Or maybe he can record it as a bit patter on a laser printer - if he can write at 100dpi reliably, thats around 100KB per piece of paper. If that can be stretched to 500dpi he'll get around 2MB per piece of paper, and will look like a grey piece of paper to the naked eye so security won't pay any attention "Oh that, it's scrap paper I'm taking home to my kids".
How will he get such a data theft program onto the computer? Simple -- if he can't download it off the internet (perhaps a "gif" that just needs the first 128 bytes stripped off to make it an executable), he can plug in a USB keyboard dongle that acts as a keyboard and then let it type in the program for him.
How secure *is* our secret data? Hopefully banning USB drives is just one layer and they are taking greater steps to securing who has access to such data.
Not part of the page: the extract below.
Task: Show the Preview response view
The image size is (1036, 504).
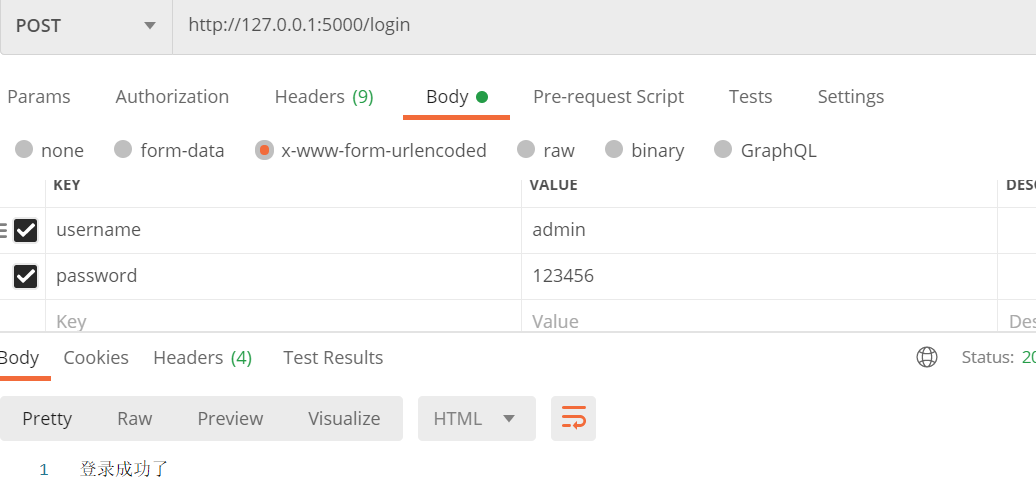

The other possibility is that the whole institution will become increasingly paralyzed and unable to accomplish anything. Unlike a company, the armed forces can't actually go bankrupt. The USB ban and similar issues are already a problem for the Air Force.
The military slaughtered innocent people and covered it up. That was the reason for the leak, to shine a light on wrong doing. To prevent a future leak the military should also own up to it's mistakes and not cover up innocent accidental deaths in future. That would do more to prevent future leaks than any amount of security.
This action by the US Government is a clear win for Wikileaks. It is EXACTLY what Wikileaks intends for its targets to do. Wikileaks's clear publicly-stated goal is for secretive corporate and government "conspiracies" to react to leaking by restricting internal communications. http://zunguzungu.wordpress.com/2010/11/29/julian-assange-and-the-computer-conspiracy-%E2%80%9Cto-destroy-this-invisible-government%E2%80%9D/
Just under 1300 cables have been published; all 250,000 have most definitely NOT been published. They're being released in dribs and drabs. Source: http://213.251.145.96/cablegate.html
I worked in a defense contractor in 1989. Even back then we were forbidden to:
- bring a camera to work.
- have floppy drives working on any computer
- have printers connected to any PC - printouts had to be sent to a special room.
- use any kind of portable media (parallel port tape drives, etc).
Of course, all our systems were on a private network - no internet access at all. Part of my job was to introduce software and tools into the network when formally requested - lots of paperwork. That's how compilers and 3rd party libraries were brought inside.
IBM made desktops with locked sliders to prevent access to the floppy drives. I'd be shocked if those weren't still manufactured.
Anyway - this has been solved, just forgotten.
BTW, have you ever wondered why at least 1 Blackberry didn't have a camera? DoD users.
1. Your monitor is at 60 hz, so flash your text or encoded bits on the screen at 30fps, and record it with your iphone HD recorder. High quality mode, or use someother small HD camera that uses little compression.
2. Encode your documents into an audio streamed 6bit/sample with ECC. Hit play and record using your analgoue or no compression digital recorder via the Audio Out jack. This will require some small code in VB you can type in either by memory or from paper/iphone.
If you have a monitor or audio out jack, theres your output jacks.
Liberty freedom are no1, not dicks in suits.
But yeah, banning removable media is also good...
I'm trying to teach myself to set people on fire with my mind... Is it hot in here?